Einstein Scoring Model considers:
- Past converted leads, custom fields and activity data.
- Commonality of current lead with prior converted leads.
- Lead segment if segments have been configured.
Einstein Lead Scoring uses data science and machine learning to discover the patterns in your business’ lead conversion history, and to predict which current leads to prioritize. By using machine learning, Einstein Lead Scoring provides a simpler, faster, and more accurate solution than traditional rules-based lead scoring approaches.
The Scoring Model
Einstein analyzes your past converted leads, including custom fields and activity data, to determine your conversion patterns. It then identifies which of your current leads have the most in common with your prior converted leads.
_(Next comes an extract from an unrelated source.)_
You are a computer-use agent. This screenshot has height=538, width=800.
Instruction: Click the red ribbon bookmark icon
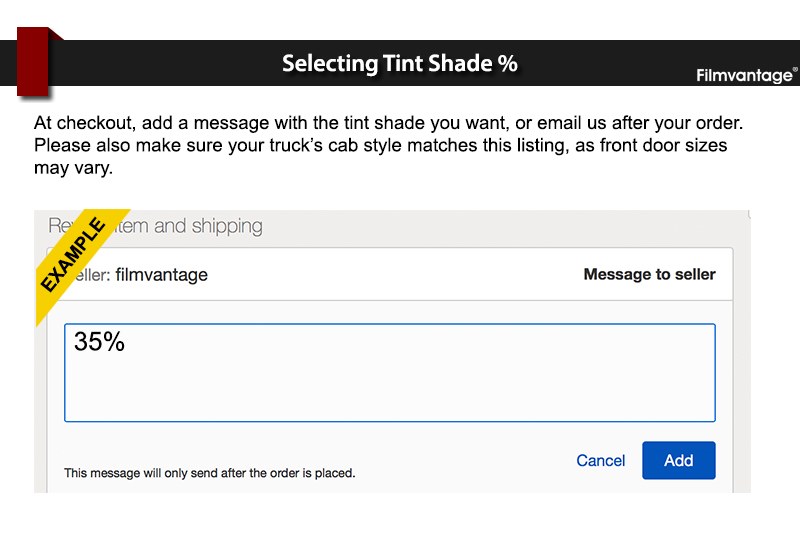pos(34,62)
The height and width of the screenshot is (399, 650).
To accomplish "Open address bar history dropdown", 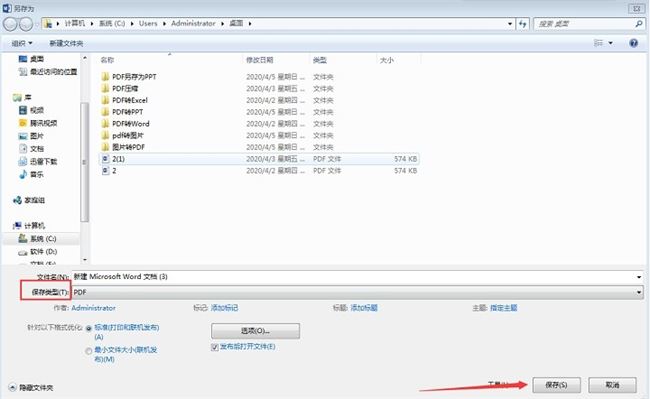I will tap(510, 24).
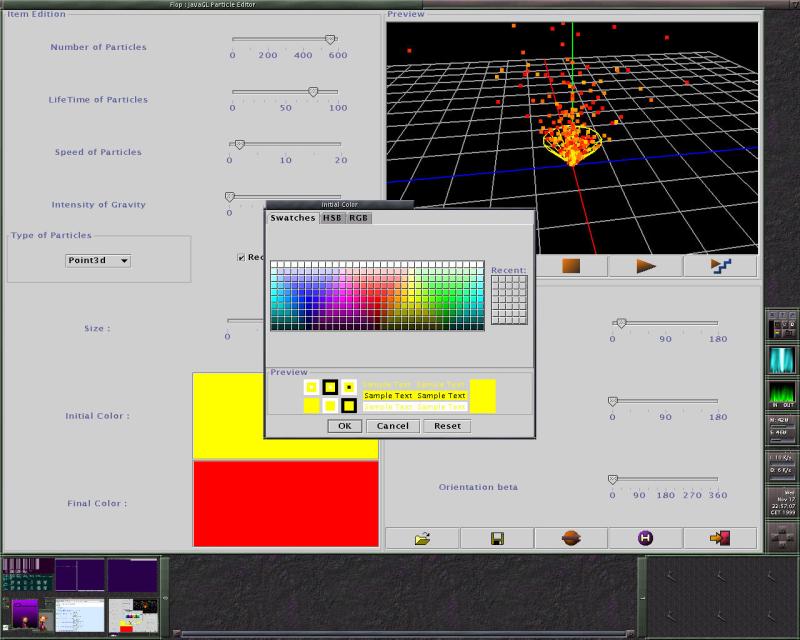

Based on this analysis, Einstein builds one or more scoring models for your organization.
During setup, Salesforce admins can choose to score all of your leads together, or group leads into segments based on field criteria. Einstein builds a separate scoring model for each lead segment. For each lead segment, admins can also choose to omit certain lead fields. When Einstein builds your scoring model, the omitted fields are ignored.
When you score all leads together without creating segments, and you don’t have enough lead conversion data to build your own predictive model, Einstein uses a global model. The global model uses anonymous data from many Salesforce customers. When you accumulate enough lead data, Einstein builds a scoring model with your data and uses the model with the better results.
Einstein models are refreshed every 10 days, or whenever the admin updates how Lead Scoring is configured. Lead scores are updated at least every six hours as needed.
Factors That Contribute to Scores
With each lead score, Einstein displays the lead’s field values that have the most significant positive and negative effects on its score. These fields are the lead’s top positives and top negatives. Sometimes, a lead’s score is due to a combination of several fields with only slight positive or negative effects, rather than a few very positive or very negative fields. In this case, Einstein doesn’t display top positives or top negatives for the lead.